In today’s latest World Economic Outlook (WEO) the IMF devotes a large-ish section to gold and other precious metals (p.47 onwards here).
Perhaps the most interesting section is on whether they serve as an inflation hedge. Finding a positive but weak correlation to inflation itself, the analysts also look at gold prices against modelled inflation risks. Here they are more positive, saying:
Results of the analysis support the view that precious metal prices react to inflation concerns… An increase in inflation uncertainty by one standard deviation tends, within a month, to raise the price of gold by 0.8 percent and silver by 1.6 percent.
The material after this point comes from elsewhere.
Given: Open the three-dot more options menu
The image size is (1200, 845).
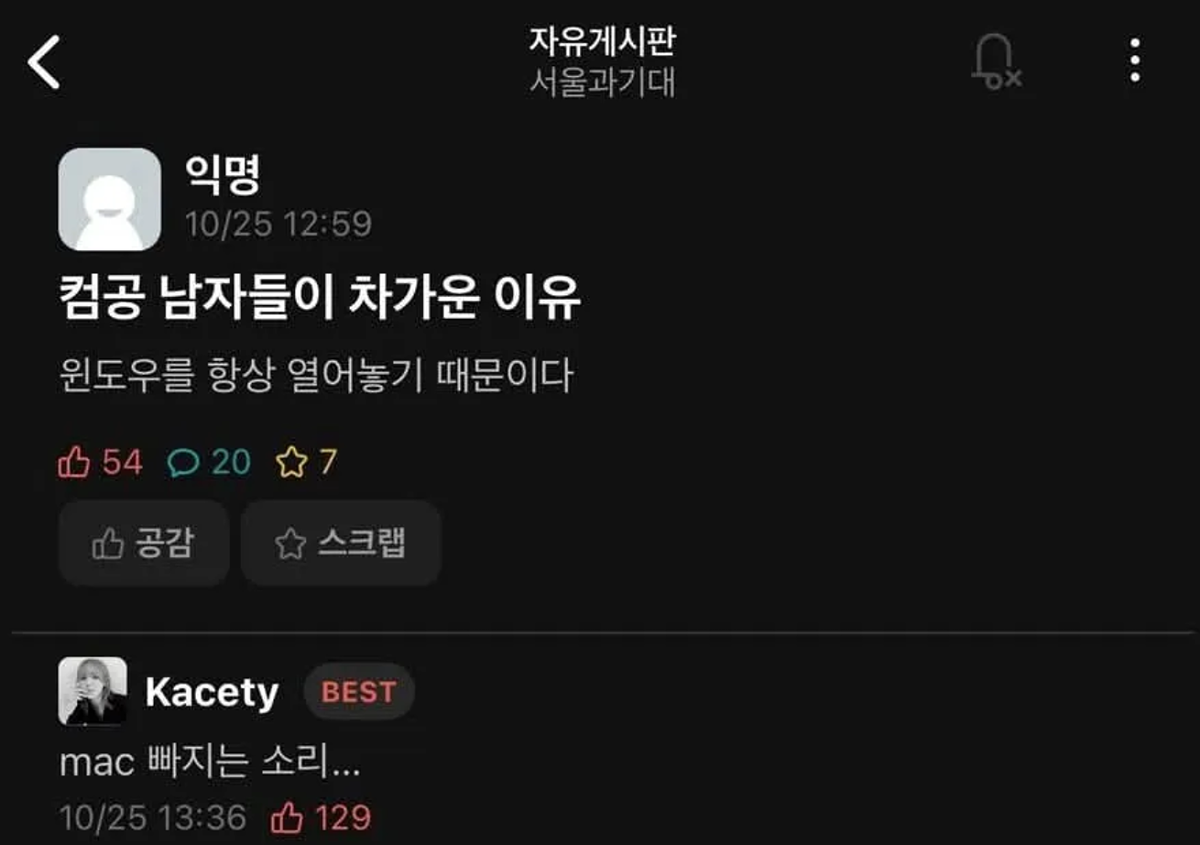Looking at the screenshot, I should point(1134,61).
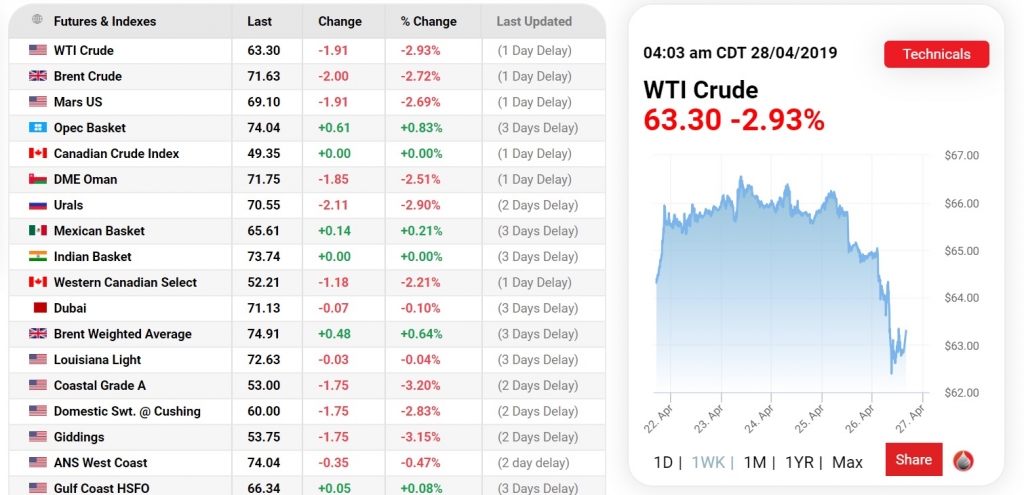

A decline in inflation uncertainty can explain half of the observed gold price decline of the 1990s and one-third of the price rise after 2008. The role of inflation uncertainty is, instead, positive but not significant for platinum and palladium, yet irrelevant for copper
For many gold’s main advantage is not inflation but against systemic risk. The IMF also looks at this through reactions to S&P 500 moves. This is something I have long done, and the IMF’s conclusions are the same – gold does act as a safe haven when the S&P 500 falls, silver does but less so, and the other metals do not. Here’s one of my versions of this table.
Finally the IMF also mentions precious metals’ sensitivity to dollar moves. But only to express surprise the beta can sometimes be more than 1 (ie if the dollar falls 1%, gold rises more than 1%). I think this relationship – which is partly obvious given we are quoting the price in dollars – needs more discussion and will do so in a later post.